Pan-Seared Salmon with Lemon-Herb Rice

This is an example of a meal that Solin would create to include in your personalized meal plan.

Pan-Seared Salmon with Lemon-Herb Rice

YOUR SOLIN GENERATED RECIPE

Pan-Seared Salmon with Lemon-Herb Rice

Crispy pan-seared salmon fillet served over a bed of zesty lemon-infused jasmine rice, finished with a bright and fragrant sprinkle of fresh parsley.

NUTRITION

573kcal
Protein
38.9g
Fat
27.9g
Carbs
42.0g

SERVINGS

1 serving

INGREDIENTS

6 oz salmon fillet

0.25 cup jasmine rice

0.5 cup water

1 tsp olive oil

1 clove garlic

1 tbsp fresh parsley

0.5 whole lemon

0.25 tsp sea salt

0.25 tsp black pepper

PREPARATION

  • 1

    In a small saucepan, combine the jasmine rice and water.
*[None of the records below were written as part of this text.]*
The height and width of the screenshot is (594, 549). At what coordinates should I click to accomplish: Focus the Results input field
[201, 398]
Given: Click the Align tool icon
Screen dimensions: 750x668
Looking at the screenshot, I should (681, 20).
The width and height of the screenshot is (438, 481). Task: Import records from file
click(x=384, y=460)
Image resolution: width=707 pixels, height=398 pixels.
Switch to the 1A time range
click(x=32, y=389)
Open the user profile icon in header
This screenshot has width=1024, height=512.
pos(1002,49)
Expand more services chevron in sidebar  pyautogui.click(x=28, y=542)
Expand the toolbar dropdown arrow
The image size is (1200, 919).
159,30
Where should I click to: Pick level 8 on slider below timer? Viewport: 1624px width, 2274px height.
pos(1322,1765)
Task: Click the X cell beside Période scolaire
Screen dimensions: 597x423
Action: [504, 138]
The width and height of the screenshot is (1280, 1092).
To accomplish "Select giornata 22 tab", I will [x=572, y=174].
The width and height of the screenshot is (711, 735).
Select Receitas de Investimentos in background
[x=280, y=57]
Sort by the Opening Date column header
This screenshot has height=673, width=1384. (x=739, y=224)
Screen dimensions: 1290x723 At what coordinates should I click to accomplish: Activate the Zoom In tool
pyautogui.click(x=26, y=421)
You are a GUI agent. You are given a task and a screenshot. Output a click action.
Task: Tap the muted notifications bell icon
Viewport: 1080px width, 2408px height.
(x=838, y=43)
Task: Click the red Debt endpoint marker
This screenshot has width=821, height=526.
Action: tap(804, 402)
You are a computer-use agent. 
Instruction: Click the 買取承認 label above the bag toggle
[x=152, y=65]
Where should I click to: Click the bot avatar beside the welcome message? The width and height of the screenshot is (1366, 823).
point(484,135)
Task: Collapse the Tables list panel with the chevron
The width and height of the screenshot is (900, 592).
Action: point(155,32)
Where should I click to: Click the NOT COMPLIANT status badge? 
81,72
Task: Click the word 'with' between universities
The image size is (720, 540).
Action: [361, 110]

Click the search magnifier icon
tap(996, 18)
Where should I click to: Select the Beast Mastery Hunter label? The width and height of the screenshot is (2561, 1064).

Bring to a boil, then reduce heat to low, cover, and simmer for 15 minutes or until water is absorbed.

  • 2

    While the rice cooks, pat the salmon fillet completely dry with a paper towel. Season both sides with sea salt and black pepper.

  • 3

    Heat the olive oil in a non-stick skillet over medium-high heat. Once the pan is shimmering, place the salmon skin-side down (if applicable) and sear for 4-5 minutes until the skin is crispy.

  • 4

    Carefully flip the salmon and cook for another 3-4 minutes until the internal temperature reaches 145°F and the flesh is opaque.

  • 5

    Mince the garlic and finely chop the fresh parsley. Zest and juice the half lemon.

  • 6

    Once the rice is finished, fluff it with a fork and stir in the minced garlic, lemon zest, lemon juice, and chopped parsley.

  • 7

    Plate the lemon-herb rice and top with the pan-seared salmon fillet. Serve immediately.